---------- Given text

In this odd book by Canadian author and physician Kevin Patterson, the acknowledgments are at the end. I should have read this page first. The book seemed disjointed, and I wasn’t always sure who was the narrator, who was the protagonist, or even what year it was. And then I read that the book was not written as a whole, but was put together from a collection of essays. Lesson learned!
This novel is, presumably, about an Inuit woman, Victoria who, as a young child, was sent to a sanatorium is southern Canada to recover from tuberculosis. After six years in the south, she is returned to her family and her Inuit culture. She barely speaks their language anymore, and is a stranger to their way of life. Although Victoria remains in her home village on the banks of Hudson Bay, she marries Robertson, a”kablaunak”, who works for the Hudson Bay Company.
Some of the story is told through the viewpoint of Keith Balthazar, a New York physician who spends months at a time working in the Arctic (like Kevin Patterson, apparently). Balthazar’s life is a shambles, and he has few personal connections. His only friend in the Arctic seems to be the local priest.

--------------------
---------- Data for review

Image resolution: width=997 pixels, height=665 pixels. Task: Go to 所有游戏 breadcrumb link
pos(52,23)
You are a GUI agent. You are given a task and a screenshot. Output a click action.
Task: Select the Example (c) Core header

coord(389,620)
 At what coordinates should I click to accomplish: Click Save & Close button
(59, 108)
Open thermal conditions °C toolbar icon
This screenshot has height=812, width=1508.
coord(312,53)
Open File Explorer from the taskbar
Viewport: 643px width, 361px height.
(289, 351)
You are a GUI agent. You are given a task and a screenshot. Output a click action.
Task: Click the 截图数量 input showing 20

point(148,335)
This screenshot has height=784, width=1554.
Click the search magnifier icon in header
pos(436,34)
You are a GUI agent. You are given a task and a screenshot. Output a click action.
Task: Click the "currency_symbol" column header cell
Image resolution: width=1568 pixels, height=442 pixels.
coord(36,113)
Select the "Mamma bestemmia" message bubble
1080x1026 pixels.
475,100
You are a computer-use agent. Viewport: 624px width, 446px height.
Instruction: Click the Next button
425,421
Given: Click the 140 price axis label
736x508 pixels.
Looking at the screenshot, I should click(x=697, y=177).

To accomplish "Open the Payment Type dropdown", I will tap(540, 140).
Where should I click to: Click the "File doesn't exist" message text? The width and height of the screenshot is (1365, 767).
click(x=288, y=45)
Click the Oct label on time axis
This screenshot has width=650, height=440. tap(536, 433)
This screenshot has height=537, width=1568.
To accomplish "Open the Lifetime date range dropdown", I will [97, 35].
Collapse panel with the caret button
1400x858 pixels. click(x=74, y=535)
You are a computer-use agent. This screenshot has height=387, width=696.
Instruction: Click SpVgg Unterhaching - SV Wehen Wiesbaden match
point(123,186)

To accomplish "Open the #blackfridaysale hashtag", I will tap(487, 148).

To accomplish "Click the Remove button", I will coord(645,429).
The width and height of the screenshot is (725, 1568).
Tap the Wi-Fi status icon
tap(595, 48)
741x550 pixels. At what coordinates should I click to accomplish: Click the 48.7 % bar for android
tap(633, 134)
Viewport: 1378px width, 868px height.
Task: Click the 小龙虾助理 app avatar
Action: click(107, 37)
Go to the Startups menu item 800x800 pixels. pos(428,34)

--------------------

» Parts of the exercise:
**1)** According to the book review, who seems to be Keith Balthazar's only friend in the Arctic?
**2)** Continue the book review from its last sentence.

» Answers by task:
**1)** The local priest.

**2)**
So while this novel is presumably about Victoria, in the end it is more about Balthazar. The final sixty pages of the book are an “unpublished manuscript” by Dr. Balthazar titled The Diseases of Affluence. Reading this, we learn more about Dr. B than in the entire rest of the novel.
This is another book that could use a good American copy editor. Dr. B presumably lives in Yonkers, NY (very near me) but he travels to his brother’s house in Newark, NJ as if driving from New York City. It is also unlikely that his brother would actually live in Newark. Most of the affluent whites fled Newark decades ago, and Dr. B’s brother lived there long before Newark’s recent resurgence.
I picked this book up while in Canada on vacation. It should be valuable for Canadian readers since it does a good job of describing how the Canadian government has dealt with the native Inuits (sadly, not very well). Overall, Consumption is okay, but not worth 393 pages.